Ela conta um pouco como foi a trajetória. “Comecei a estudar em casa, com auxílio das plataformas gratuitas e dos conteúdos do projeto Enem 100%. Estudava de segunda a sábado, fazia duas redações e um simulado por semana. Tive o apoio irrestrito de professores da escola, em especial a professora de redação Vina Queiroz, que se reunia comigo para pensar estratégias de estudos e transmitir”, explica.

Mesmo estudando bastante, Carlúcia também continuou trabalhando com venda de lanches e artesanato e ainda arranjava tempo para dar aulas de reforço escolar para as crianças da comunidade. A jovem mora em uma casa pequena com os pais e a irmã. 

A baiana celebra a conquista, mesmo em meio a tantas adversidades.  “Meus pais nunca puderam dar algo a mais do que o básico. Então, a minha vida no quilombo sempre foi muito limitada. Porém, isso não impediu que eu sonhasse grande e, com o incentivo da minha mãe, nunca desisti da medicina. Gosto de pessoas e de cuidar delas. Quero estar presente tanto nos momentos mais tristes, quanto nos mais felizes. Sou uma prova de que uma preta pobre pode ser uma médica. Fiz minha matrícula e vou fazer de tudo para ser uma excelente profissional e proporcionar para a minha família e as pessoas que eu amo uma vida mais confortável”, diz.

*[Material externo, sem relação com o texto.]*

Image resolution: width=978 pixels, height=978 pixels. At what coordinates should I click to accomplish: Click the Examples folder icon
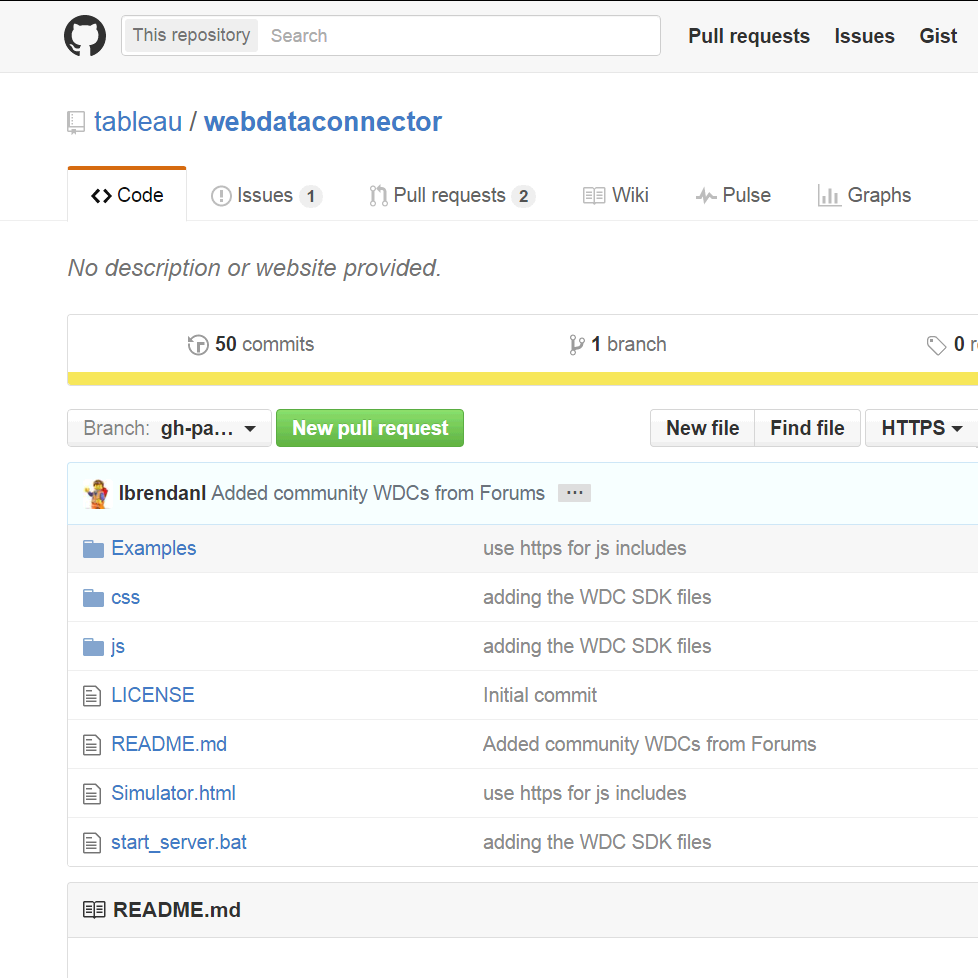(x=93, y=549)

Mãe de Carlúcia, a lavradora Luciene Santos Alves Silva, 47 anos, conhecida como Tia Yô, também se emociona ao falar da aprovação da filha. “É uma felicidade muito grande. Sempre sonhei em estudar, mas na minha época as mulheres daqui não podiam, isso era coisa de menino. Estou emocionada e muito feliz. Carlúcia vai ser inspiração para muitas jovens pretas que vivem na zona rural, de renda muito baixa como nós. Ela é uma menina decidida, com uma fala firme e com propósito para a vida. Tenho certeza de que esta é a primeira de muitas conquistas que essa guerreira quilombola vai ter”.

Vanessa da Silva, de 16 anos, que estuda no mesmo Colégio Estadual Antônio Batista que formou Carlúcia, diz que o exemplo estimula.  “Ela é um exemplo, uma pessoa muito estudiosa, que sempre lutou pelos seus sonhos. Vejo sua determinação para conquistar diversos sonhos e isso é uma fonte de inspiração para mim e para vários outros jovens da nossa comunidade. Saber que um de nós vai cursar medicina propicia uma felicidade imensa para toda a comunidade quilombola”.

A aulas já começaram, por enquanto na modalidade EAD, por conta da pandemia.